Qu’est-ce donc que l’aphasie? C’est l’abolition de la faculté du langage articulé. Telle est la définition que M. Bouillaud a proposée dès 1825 et qu’il a soutenue avec éclat quarante ans plus tard à l’Académie de médecine. N’oublions pas d’ailleurs que c’est aux médecins français, et surtout à M. Bouillaud, puis à M. Broca et à Trousseau, que sont dues la plupart de nos connaissances sur cette maladie.

Parmi les auteurs qui ont écrit sur l’aphasie, un des plus recommandables est le professeur Lordat, de Montpellier. Ce qui donne aux travaux de Lordat un intérêt tout particulier, c’est qu’il fut lui-même atteint d’aphasie. Il raconte dans un de ses ouvrages comment il fut frappé. Il était alors convalescent d’une angine, — mais nous préférons le laisser parler lui-même. « Le quinzième jour de la maladie locale, dit-il, n’éprouvant qu’une légère fièvre, accompagnée d’une pesanteur de tête très médiocre, je m’aperçus qu’en voulant parler je ne trouvais pas les expressions dont j’avais besoin. Je voulais me persuader que cet embarras avait été une distraction passagère, et qu’avec un peu d’attention la parole serait toujours la même. J’étais dans ces réflexions lorsqu’on m’annonça qu’un personnage qui était venu dans ma maison pour avoir de mes nouvelles s’était dispensé de me voir de peur de m’incommoder. J’ouvris la bouche pour répondre à cette politesse. La pensée était toute prête, mais les sons qui devaient la confier à l’intermédiaire n’étaient plus à ma disposition. Je me retourne avec consternation et je me dis en moi-même : il est donc vrai que je ne puis plus parler.

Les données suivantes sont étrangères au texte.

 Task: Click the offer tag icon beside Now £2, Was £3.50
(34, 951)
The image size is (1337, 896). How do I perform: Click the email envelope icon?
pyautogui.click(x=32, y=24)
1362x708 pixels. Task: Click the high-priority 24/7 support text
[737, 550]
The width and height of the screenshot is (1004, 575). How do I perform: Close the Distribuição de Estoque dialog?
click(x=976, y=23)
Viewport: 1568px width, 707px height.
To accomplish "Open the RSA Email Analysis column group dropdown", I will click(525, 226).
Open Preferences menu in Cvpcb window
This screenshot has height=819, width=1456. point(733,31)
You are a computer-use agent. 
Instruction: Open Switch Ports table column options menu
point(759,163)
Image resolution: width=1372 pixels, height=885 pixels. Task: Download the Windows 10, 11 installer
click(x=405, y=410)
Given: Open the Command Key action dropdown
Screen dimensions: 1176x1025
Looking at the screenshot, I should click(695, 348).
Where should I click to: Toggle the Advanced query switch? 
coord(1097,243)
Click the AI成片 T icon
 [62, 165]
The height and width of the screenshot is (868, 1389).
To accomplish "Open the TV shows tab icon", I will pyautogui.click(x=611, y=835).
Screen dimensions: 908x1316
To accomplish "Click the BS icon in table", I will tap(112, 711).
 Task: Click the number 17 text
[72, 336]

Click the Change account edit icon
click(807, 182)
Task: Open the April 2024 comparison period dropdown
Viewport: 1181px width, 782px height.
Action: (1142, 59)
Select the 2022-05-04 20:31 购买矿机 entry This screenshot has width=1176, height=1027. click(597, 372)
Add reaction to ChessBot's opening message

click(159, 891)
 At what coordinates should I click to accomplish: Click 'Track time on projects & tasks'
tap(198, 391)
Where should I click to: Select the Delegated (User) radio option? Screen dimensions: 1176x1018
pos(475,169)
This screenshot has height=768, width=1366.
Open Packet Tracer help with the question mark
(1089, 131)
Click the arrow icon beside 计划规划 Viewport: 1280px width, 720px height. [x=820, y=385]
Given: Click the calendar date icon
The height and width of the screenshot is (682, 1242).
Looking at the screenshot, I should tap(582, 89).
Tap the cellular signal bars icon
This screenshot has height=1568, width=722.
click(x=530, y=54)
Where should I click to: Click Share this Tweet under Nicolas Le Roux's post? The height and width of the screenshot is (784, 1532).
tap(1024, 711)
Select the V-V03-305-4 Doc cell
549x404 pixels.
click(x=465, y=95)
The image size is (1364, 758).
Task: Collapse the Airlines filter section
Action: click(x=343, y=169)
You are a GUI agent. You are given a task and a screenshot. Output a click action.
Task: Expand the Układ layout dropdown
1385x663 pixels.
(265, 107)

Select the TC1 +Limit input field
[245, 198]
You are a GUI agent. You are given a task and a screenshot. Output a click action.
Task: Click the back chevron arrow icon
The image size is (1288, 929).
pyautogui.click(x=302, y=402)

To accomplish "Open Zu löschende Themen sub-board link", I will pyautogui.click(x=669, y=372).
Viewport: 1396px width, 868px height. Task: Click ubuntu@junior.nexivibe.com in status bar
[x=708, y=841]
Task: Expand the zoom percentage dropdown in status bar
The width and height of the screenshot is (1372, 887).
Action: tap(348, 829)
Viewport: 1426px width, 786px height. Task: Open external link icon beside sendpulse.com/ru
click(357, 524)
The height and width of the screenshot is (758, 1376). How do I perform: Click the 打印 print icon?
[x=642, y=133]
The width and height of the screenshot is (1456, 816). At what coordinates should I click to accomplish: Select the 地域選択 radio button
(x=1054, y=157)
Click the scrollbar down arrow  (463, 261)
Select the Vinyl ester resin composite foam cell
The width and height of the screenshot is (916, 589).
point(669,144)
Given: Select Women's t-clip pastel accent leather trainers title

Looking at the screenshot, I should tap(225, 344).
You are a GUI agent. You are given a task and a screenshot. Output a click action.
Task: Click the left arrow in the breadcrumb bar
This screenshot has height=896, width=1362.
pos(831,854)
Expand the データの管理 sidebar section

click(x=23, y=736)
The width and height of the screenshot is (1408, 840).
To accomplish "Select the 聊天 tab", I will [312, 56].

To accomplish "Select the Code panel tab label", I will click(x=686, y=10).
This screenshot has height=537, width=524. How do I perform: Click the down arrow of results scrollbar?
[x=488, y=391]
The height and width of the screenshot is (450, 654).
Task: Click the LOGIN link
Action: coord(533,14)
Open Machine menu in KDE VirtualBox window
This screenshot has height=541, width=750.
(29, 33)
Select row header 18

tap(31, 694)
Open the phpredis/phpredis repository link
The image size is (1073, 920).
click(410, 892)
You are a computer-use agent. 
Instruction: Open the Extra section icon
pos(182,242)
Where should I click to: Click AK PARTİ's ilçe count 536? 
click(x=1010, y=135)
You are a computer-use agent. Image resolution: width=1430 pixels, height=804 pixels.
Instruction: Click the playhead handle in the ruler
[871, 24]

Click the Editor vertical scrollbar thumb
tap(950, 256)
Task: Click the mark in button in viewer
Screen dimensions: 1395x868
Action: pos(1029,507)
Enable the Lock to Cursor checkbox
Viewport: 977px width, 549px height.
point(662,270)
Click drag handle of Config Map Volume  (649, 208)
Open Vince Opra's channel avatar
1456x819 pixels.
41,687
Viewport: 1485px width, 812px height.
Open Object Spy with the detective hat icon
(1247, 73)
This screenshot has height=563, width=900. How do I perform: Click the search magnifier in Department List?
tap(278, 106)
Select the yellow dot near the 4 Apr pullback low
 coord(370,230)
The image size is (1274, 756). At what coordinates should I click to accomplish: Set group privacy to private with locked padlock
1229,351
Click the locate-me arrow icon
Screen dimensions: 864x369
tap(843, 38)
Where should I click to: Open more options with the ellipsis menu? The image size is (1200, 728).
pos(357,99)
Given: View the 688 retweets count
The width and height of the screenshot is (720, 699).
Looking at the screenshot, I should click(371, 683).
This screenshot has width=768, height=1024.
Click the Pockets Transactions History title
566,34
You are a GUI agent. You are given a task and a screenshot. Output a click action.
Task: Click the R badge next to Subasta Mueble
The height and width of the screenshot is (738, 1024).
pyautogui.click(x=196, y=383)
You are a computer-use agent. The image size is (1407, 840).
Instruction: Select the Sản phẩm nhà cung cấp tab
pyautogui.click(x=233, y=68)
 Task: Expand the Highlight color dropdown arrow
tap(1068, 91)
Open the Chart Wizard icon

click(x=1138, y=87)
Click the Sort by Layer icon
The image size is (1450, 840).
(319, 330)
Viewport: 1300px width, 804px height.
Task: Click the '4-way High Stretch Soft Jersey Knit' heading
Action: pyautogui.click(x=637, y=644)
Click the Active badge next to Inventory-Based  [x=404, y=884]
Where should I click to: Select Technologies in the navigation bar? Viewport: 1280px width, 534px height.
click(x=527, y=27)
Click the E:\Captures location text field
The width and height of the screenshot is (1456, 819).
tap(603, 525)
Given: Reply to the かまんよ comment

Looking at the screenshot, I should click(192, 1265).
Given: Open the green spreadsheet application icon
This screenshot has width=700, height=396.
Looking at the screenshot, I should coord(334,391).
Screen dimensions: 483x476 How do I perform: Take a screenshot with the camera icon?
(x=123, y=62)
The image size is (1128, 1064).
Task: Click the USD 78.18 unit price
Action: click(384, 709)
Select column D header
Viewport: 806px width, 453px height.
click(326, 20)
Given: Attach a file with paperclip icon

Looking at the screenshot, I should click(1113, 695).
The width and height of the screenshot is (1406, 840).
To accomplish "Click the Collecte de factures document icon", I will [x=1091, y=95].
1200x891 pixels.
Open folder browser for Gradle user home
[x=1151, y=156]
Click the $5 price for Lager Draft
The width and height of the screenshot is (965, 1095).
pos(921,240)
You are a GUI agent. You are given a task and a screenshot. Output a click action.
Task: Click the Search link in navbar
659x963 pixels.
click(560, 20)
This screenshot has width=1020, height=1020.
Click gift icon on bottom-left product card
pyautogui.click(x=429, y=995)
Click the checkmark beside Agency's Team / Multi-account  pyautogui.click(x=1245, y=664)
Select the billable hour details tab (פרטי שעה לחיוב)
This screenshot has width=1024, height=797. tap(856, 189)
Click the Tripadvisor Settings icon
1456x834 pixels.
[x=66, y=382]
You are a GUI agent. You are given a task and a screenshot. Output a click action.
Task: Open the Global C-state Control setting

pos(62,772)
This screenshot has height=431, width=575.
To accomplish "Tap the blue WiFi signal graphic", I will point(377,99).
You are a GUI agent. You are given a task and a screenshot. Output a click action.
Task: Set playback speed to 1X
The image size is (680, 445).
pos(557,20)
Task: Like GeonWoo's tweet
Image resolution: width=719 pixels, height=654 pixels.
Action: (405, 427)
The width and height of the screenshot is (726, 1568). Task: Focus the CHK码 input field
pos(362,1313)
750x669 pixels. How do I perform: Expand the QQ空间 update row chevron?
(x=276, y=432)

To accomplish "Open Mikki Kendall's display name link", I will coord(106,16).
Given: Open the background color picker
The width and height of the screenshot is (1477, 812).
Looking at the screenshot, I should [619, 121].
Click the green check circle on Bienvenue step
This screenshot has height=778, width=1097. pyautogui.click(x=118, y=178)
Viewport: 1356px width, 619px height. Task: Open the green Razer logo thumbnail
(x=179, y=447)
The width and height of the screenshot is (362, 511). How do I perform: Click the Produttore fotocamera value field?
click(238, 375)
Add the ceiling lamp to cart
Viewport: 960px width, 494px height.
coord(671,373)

« La difficulté s’accrut rapidement, et dans l’espace de vingt-quatre heures je me trouvai privé de la valeur de presque tous les mots. S’il m’en restait quelques-uns, ils me devenaient presque inutiles, parce que je ne me souvenais plus des manières dont il fallait les coordonner pour qu’ils exprimassent une pensée.

« Je n’étais plus en état de percevoir les idées d’autrui, parce que toute l’amnésie[1] qui m’empêchait de parler me rendait incapable de comprendre assez promptement les sons que j’entendais pour que j’en pusse saisir la signification. Je me sentais toujours le même intérieurement. L’isolement mental dont je parle, la tristesse, l’embarras, l’air stupide qui en provenait, faisaient croire qu’il existait en moi un affaiblissement des facultés intellectuelles. Il n’en était rien. Quand

  1. Perte de mémoire.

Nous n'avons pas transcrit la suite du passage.